Esto empezó un día en tercero, cuando Tico, por suerte, ya había aprendido a leer. Estaba copiando la tarea cuando, sin querer, miró a la maestra que estaba rascándose la cabeza con la birome. No fue eso lo que le llamó la atención, porque muchas veces la señorita Laura se rascaba la cabeza con la birome, fue otra cosa, que una vez más Tico no pudo explicar. Fue como que le escuchó el pensamiento: “Mañana les voy a tomar una prueba sorpresa, a ver qué pasa”. Tico lo escuchó clarito, como si la maestra se lo estuviera diciendo al oído. Pero la maestra no se lo estaba diciendo a nadie, mucho menos a él.

En cuanto salieron al recreo, Tico se lo dijo a sus compañeros. No le creyeron, claro. Le dijeron que era un inventor, que mirá si iba a escuchar lo que la maestra pensaba, que nadie puede hacer eso, ni los magos ni los adivinos, que los estaba engañando. Tico no se defendió, ni se enojó. No le parecía importante. Él solo lo había escuchado y se los había dicho, no le importaba si le creían o no. Pero los chicos querían demostrar que ellos no se iban a tragar cualquiera, así que, cuando entraron al aula, Matías preguntó:

—¿Seño?... ¿Mañana va a tomar una prueba sorpresa?

La pregunta no fue una pregunta inocente, de esas que uno hace porque realmente quiere saber la respuesta. Fue una pregunta con segunda intención que tenía un solo objetivo: demostrar delante de todo el mundo que Tico era un mentiroso, que les estaba tomando el pelo y que él, Matías, no lo iba a permitir. Ya se imaginaba diciéndole: ¿Viste que era mentira?... Es que Matías, después del asunto del álbum, lejos de mostrarse agradecido, se había sentido como un tonto. Él solito se había olvidado el álbum en el baño y si Tico se hubiera callado la boca, nadie lo hubiera sospechado, Luciano hubiera recibido su merecido y todo el mundo hubiera seguido teniéndole miedo. Le seguían teniendo miedo, pero miedo con dudas. Había alguna forma de enfrentarlo. Tico lo había mostrado. Así que con la intención de recuperar su lugar de “temible”, Matías, repito, preguntó:

—¿Seño?... ¿Mañana va a tomar una prueba sorpresa?

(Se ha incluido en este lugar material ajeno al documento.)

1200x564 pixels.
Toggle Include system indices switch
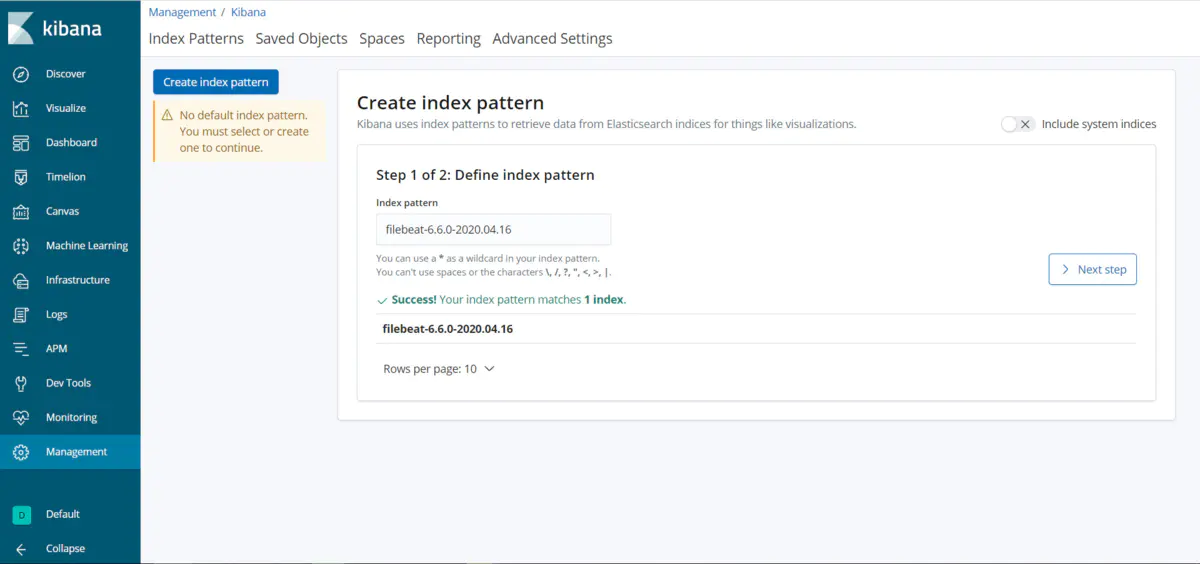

La señorita Laura lo miró extrañada.

—¿Y ustedes cómo lo saben?

—Nos imaginamos –dijo Tiago para que nadie fuera a acusar a Tico, y ninguno lo desmintió.

—¿La va a tomar? –insistió Matías.

—Bueno… sí… Pensaba tomar una prueba, pero ya no va a ser sorpresa, porque alguien descubrió el secreto.

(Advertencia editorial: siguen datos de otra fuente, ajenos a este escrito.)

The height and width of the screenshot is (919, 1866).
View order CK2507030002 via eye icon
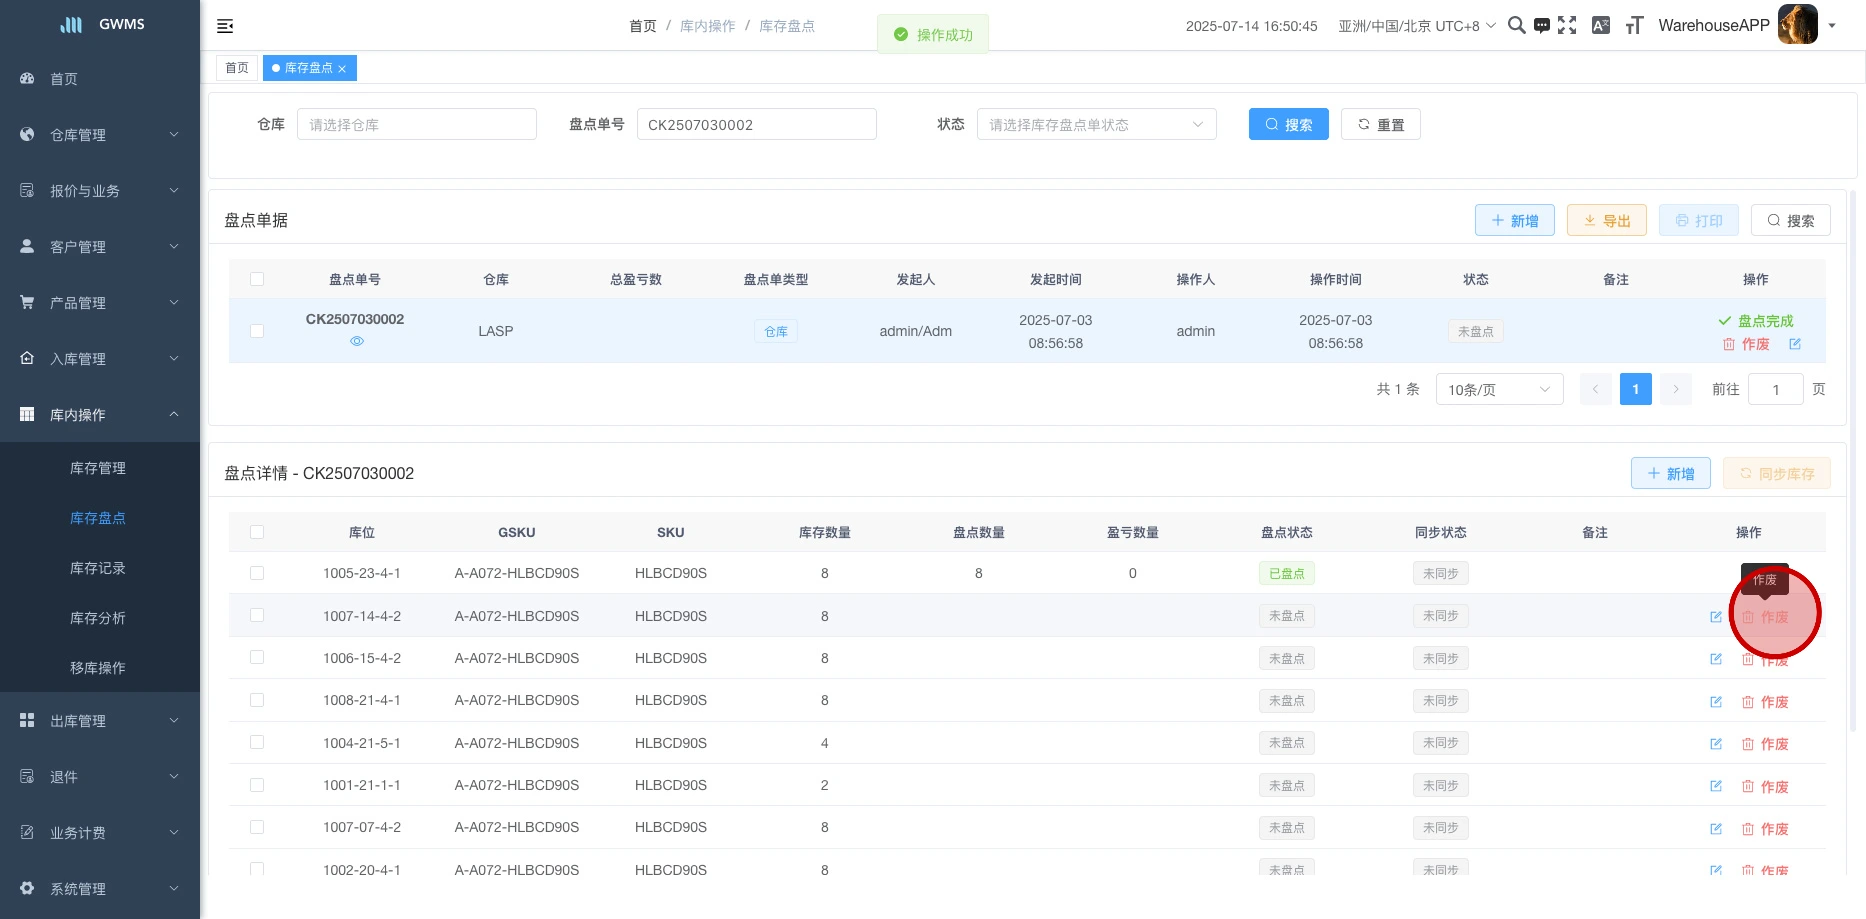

Tico sumó puntos, aunque no pudo decir qué era lo que la maestra iba a tomar, porque eso no lo escuchó o la maestra no lo pensó. Matías mordió el polvo o sea, se la tuvo que tragar, quedó pagando y toda otra frase que haga referencia a la bronca que a uno le da cuando algo no le sale bien. Así una vez y así otra, siempre que podía escuchar lo que la maestra pensaba, Tico se los decía.